First, let us make sure the necessary packages are installed, and imported. Run the following code:

In [None]:
import sys, random

from api import State, engine, util

## Playing the first games

The basic engine comes with three basic bots: rand, bully and rdeep (the rest you can ignore for now). To try them out, just run the following bit of code. 

In [None]:
# Choose your first player
player1 = "rand"
player2 = "bully"
# Decide in which phase you want to start the game. 
startphase = 1
# Decide whether you want verbose output or not 
verbose=True 

#And here you run a game on the engine. 
engine.play(util.load_player(player1),util.load_player(player2), state=State.generate(phase=startphase), max_time=10000, verbose=verbose)

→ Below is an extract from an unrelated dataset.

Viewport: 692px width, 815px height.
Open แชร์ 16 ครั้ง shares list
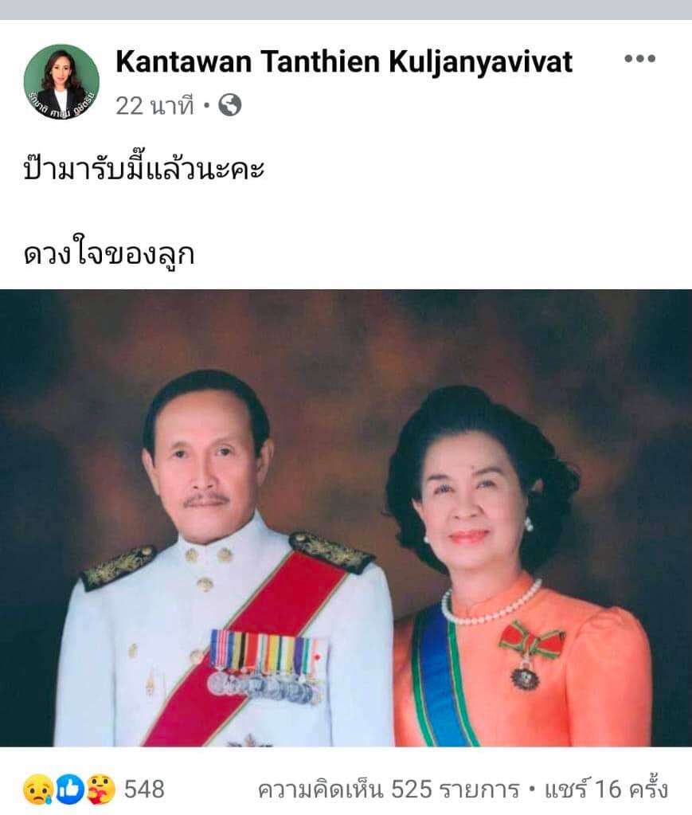click(606, 789)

Running engine.play provides some textual output to show how the game is progressing. At every plie (half a turn) you will see what move the player made and a concise overview of the board. Something like this (when you run a game in verbose mode):

> Player 1 plays: KC
> The game is in phase: 1<br>
> Player 1's points: 21, pending: 0<br>
> Player 2's points: 25, pending: 0<br>
> Player 1's hand: 10C JC AD QD QH<br>
> Player 2's hand: AC KD 10H KS QS<br>
There are 2 cards in the stock<br>


The first line signifies that player 1 has played the King of Clubs card. Internally these cards are represented by indices from 0 to 19. To make the translation between indices and card names, use util.get_card_name(index), which returns the rank and the suit of the card as a tuple. Alternatively, use util.get_rank(index) and util.get_suit(index) for each property alone. In this case it is a King of Clubs. Have a look at the GitHub readme or at the top of __deck.py to see the convention used for encoding cards into indices.

In [None]:
util.get_card_name(2)


You can also run the Python programmes provided from the command line, or in your favourite editor. <br>
Run 
> python play.py -1 rand -2 bully 

to run the rand bot against the bully bot, or 
> python play.py -h 

to see other options. 




There is a lot of randomness involved in the game when the cards are distributed to the players and the pile. To get an accurate sense of whether one player is better than another, you'll need to play a number of different games. The following code will play a tournament between bully and rand where every pair of participants plays 10 matches. 


In [None]:
botnames = []
verbose = False 
myphase = 1
myrepeats = 10

# Create player 1
player1 = util.load_player("rand") 
player2 = util.load_player("bully") 

bots = [player1,player2]

n = len(bots)
wins = [0] * len(bots)
matches = [(p1, p2) for p1 in range(n) for p2 in range(n) if p1 < p2]

totalgames = (n*n - n)/2 * myrepeats
playedgames = 0

print('Playing {} games:'.format(int(totalgames)))
for a, b in matches:
    for r in range(myrepeats):

        if random.choice([True, False]):
            p = [a, b]
        else:
            p = [b, a]

        # Generate a state with a random seed
        state = State.generate(phase=myphase)

        winner, score = engine.play(bots[p[0]], bots[p[1]], state, 1000, verbose, True)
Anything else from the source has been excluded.